● TASK TO CARRY OUT
Reproduce every line of the items below, requests included, and resize the answers by multiplying each coordinate in them by 1.25 and rounding to the nearest whole number, with halves rounded up; the requests and their format samples stay unchanged. Leave the pictures out of your answer.

● EXERCISE INPUTS
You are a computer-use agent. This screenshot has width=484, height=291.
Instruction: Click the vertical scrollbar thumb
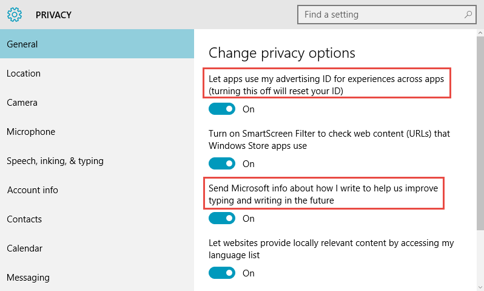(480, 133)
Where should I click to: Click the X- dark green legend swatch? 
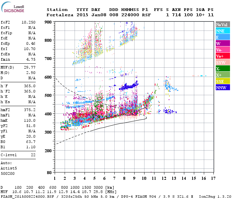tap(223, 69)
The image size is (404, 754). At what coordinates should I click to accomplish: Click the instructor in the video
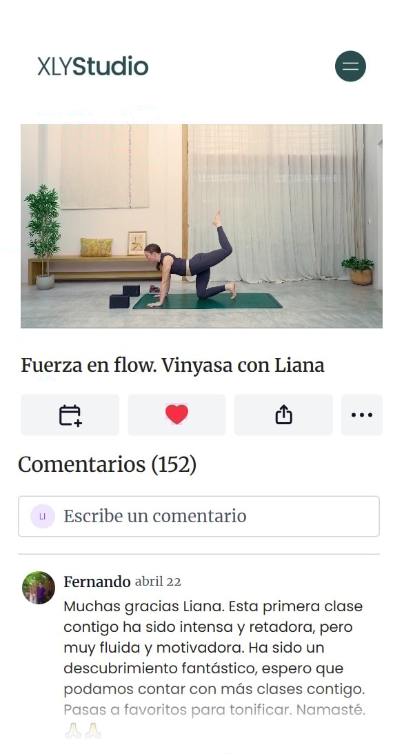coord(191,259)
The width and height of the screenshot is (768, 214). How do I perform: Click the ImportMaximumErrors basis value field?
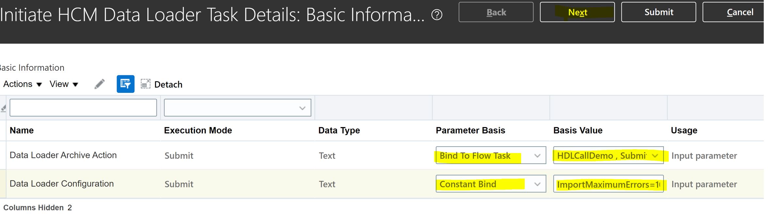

● PROBLEM SOLUTION
You are a computer-use agent. This screenshot has width=484, height=291.
Instruction: Click the vertical scrollbar thumb
(600, 166)
Where should I click to: Click the X- dark green legend swatch? 
tap(279, 86)
The image size is (404, 754). At what coordinates should I click to accomplish: Click the instructor in the video
coord(239,324)
The width and height of the screenshot is (768, 214). How do I perform: Click the ImportMaximumErrors basis value field?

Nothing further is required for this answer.